散々突き放したくせに、今になって諒がいなくなったんじゃないかと不安になるなんて。俺はどれだけわがままなんだろう。落ち着かない気持ちを誤魔化すために、テレビをつけた。
少ししてドアのガチャっという音がすると、すぐに玄関へ走った。
そこには買い物袋を手からさげた諒が靴を脱いでいた。
「コンビニ?」
「そう、出る前に鍵借りようと思って声かけたんだけどさ。聞こえてなかったみたいだから勝手にいったよ」
そうなのか。考え事をしていたせいで全然気がつかなかった。
「セノの髪、濡れたまんま。早く乾かしてきなよ」
すっかり忘れていた。
ドライヤーで髪を乾かして戻ると、ローテーブルには食べ物があった。
「俺もお腹空いたし買ってきた。セノはまた痩せてるし、ろくな食生活を送っていないの確定だな」
「ありがとう……」
呆れながら苦笑いをする諒は、自身も本当にお腹がすいていたようでがっつり中身の詰まった弁当を食べている。俺も仕事中に食事はとっていたが、やはり自分で思うよりやつれているのだろうか。
あまり意識していなかったが腹は減っていたようで、諒が買ってきてくれたご飯を一口胃に入れるとなんだかとても落ち着いた――今ならちゃんと言えるかもしれない。
「あのさ、拒否したの」
「あぁ……。あれ、さすがに二回目はショック大きかったね」
最後まで言う前に諒が低く溢す。顔は沈んでいて、そこから仄かな怒りすら感じる。
それはそうだ。怒られても仕方がないとわかっていても、気まずい思いで落ち着いたはずの胃が再び重くなる。

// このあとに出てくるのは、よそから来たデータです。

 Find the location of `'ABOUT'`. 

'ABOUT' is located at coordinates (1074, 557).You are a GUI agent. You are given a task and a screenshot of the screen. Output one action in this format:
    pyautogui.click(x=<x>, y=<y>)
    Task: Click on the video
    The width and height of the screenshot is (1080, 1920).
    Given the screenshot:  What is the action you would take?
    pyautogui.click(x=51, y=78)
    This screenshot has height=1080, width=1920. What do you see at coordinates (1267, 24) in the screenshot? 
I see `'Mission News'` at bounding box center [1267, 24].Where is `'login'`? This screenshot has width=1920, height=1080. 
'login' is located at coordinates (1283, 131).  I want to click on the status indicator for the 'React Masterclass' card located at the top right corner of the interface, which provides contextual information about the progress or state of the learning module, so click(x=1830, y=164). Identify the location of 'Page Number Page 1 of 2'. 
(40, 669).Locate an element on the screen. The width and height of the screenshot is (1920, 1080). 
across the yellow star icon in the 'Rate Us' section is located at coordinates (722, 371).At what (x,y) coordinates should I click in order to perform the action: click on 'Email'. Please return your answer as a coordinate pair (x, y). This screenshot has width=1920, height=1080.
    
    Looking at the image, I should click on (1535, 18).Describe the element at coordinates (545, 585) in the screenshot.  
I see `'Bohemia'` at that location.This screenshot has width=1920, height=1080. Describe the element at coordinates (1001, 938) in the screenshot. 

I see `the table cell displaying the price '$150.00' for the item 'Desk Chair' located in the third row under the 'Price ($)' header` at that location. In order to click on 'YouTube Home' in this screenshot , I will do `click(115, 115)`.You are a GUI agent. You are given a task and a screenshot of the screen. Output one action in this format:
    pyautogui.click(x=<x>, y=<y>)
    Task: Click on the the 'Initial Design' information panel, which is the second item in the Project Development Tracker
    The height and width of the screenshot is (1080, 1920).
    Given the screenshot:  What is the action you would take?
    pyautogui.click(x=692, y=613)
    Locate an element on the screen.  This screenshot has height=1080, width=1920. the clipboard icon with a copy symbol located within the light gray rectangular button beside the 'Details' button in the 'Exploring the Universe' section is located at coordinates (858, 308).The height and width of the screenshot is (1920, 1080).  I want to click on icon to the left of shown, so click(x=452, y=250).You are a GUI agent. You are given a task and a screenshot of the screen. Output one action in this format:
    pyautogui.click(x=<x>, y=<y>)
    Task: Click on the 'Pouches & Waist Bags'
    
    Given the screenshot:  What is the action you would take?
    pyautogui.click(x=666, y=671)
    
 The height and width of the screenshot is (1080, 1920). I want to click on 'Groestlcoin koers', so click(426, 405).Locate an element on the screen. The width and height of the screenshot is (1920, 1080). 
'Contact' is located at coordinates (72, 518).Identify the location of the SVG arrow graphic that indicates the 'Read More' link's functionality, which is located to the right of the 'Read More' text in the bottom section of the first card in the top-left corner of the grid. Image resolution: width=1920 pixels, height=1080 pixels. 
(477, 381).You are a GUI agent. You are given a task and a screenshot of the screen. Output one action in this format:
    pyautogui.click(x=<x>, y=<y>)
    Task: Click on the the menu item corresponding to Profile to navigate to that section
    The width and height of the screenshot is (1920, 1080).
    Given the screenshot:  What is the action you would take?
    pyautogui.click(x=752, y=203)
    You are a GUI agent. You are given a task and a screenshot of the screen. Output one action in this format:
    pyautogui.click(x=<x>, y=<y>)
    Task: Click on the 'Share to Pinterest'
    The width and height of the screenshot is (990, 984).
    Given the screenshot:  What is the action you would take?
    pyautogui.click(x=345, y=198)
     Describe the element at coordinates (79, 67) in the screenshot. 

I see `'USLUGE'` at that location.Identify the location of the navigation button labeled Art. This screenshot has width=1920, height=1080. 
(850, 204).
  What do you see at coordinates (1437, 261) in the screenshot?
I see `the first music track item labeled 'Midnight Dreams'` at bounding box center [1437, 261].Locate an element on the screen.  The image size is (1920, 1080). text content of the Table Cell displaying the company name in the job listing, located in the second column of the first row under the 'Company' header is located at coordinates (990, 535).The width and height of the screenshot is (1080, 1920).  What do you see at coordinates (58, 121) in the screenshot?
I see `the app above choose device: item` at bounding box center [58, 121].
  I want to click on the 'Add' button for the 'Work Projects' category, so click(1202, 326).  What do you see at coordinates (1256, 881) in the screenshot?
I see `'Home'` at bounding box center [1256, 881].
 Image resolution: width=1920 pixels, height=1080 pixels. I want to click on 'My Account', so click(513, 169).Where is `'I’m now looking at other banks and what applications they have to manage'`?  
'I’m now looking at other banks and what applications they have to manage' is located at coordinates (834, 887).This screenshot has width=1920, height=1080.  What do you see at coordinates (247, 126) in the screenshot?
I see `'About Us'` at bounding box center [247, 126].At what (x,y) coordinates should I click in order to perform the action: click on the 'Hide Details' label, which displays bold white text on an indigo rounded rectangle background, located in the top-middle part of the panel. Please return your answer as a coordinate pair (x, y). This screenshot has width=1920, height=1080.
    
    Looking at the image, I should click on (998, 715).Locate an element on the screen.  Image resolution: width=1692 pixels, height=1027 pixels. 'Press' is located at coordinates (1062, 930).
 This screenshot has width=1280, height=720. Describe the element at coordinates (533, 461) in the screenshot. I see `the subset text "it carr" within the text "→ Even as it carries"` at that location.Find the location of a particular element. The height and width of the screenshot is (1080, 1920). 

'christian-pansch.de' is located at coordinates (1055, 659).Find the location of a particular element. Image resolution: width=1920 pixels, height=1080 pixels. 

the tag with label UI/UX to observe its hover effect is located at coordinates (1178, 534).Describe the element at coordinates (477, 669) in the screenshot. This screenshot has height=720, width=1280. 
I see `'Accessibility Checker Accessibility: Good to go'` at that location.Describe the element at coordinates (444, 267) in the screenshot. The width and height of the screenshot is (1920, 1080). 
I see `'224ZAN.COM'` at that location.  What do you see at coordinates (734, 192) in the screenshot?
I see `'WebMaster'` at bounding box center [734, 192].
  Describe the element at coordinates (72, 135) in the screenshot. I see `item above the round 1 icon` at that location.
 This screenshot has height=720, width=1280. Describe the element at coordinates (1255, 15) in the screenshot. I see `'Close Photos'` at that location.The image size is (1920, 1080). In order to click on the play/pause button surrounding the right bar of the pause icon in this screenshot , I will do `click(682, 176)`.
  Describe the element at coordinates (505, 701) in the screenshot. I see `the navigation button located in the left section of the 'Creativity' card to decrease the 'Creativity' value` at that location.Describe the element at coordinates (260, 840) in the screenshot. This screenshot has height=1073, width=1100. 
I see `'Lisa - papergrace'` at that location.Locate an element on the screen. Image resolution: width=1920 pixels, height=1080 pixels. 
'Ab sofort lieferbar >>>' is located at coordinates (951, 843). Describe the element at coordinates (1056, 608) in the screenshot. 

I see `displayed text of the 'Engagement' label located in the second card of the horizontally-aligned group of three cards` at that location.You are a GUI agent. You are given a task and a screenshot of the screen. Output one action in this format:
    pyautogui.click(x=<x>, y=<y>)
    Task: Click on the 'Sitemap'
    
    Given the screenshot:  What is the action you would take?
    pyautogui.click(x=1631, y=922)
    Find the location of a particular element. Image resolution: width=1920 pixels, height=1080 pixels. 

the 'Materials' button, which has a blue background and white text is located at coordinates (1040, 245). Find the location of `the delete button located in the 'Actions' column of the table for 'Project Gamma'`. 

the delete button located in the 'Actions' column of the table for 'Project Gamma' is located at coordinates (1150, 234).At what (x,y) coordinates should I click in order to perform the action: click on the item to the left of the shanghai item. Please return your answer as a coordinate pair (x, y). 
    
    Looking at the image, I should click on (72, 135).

「本当に悪かった。まさか仕事の依頼装って連絡してくるとは思わなかった」
「それだよ」
「ん?」
「あの撮影の日、家に帰って一日を振り返って、俺がどれだけ恥ずかしかったと思う」
「あぁ……。まぁ、そうだよな」
顔を手で覆う諒に驚きながら、とりあえず話を聞く。
恥ずかしかったと言われても――いきなりあんな茶番を始めたのは諒だし、恥ずかしかったのは俺も同じだ。色々腑に落ちず突っ込みたかったが、とりあえず口に出さずに全て飲み込んだ。